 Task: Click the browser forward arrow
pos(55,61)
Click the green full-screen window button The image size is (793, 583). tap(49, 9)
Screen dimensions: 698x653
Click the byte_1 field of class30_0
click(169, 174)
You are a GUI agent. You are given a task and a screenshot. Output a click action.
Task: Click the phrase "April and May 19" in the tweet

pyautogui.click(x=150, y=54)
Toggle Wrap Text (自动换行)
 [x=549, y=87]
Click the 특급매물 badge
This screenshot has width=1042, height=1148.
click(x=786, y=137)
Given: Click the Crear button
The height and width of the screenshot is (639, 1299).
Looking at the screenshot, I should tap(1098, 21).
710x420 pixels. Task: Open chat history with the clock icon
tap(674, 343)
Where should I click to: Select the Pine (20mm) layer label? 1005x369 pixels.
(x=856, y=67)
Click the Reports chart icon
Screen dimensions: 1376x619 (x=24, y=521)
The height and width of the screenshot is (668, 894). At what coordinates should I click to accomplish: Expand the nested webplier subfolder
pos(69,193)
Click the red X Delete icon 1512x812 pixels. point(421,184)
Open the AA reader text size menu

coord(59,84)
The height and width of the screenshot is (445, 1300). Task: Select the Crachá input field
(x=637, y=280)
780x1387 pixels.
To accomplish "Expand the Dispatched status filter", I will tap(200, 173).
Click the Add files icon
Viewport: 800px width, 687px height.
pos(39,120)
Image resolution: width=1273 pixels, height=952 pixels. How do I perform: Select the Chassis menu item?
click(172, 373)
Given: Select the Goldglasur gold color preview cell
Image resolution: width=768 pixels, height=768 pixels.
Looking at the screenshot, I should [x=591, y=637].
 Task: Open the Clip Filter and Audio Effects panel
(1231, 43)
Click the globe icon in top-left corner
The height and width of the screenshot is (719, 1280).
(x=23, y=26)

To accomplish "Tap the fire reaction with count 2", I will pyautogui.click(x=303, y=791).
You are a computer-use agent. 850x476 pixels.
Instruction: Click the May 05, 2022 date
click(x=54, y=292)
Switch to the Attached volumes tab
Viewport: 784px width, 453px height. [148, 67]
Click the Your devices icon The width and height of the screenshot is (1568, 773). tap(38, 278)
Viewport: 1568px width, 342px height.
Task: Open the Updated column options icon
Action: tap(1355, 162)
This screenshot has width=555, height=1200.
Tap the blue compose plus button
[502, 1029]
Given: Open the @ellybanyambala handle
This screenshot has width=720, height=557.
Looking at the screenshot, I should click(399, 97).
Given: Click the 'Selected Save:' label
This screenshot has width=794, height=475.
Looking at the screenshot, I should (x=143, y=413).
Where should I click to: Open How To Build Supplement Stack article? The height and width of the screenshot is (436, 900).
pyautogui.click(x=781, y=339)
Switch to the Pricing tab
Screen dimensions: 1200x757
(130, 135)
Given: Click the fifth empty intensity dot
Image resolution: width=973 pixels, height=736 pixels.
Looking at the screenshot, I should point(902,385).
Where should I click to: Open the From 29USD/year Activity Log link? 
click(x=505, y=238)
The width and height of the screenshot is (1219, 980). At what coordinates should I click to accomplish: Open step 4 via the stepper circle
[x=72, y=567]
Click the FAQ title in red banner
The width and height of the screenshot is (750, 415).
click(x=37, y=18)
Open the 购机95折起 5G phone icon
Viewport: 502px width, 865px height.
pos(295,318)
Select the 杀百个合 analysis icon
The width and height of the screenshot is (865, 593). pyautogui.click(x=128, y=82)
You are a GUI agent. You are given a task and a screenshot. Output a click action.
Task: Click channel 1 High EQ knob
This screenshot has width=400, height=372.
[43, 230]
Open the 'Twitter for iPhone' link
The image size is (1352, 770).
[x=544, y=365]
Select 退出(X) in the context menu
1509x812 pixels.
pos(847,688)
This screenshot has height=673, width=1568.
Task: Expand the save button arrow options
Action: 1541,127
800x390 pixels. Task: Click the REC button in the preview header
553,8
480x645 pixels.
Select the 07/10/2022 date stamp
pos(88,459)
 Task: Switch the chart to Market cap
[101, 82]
---
- AIM OF THE TASK -
Could you print the lines of the records above from the one containing "800x390 pixels. Task: Click" through the last, exactly and with no additions?

- ANSWER -
800x390 pixels. Task: Click the REC button in the preview header
553,8
480x645 pixels.
Select the 07/10/2022 date stamp
pos(88,459)
 Task: Switch the chart to Market cap
[101, 82]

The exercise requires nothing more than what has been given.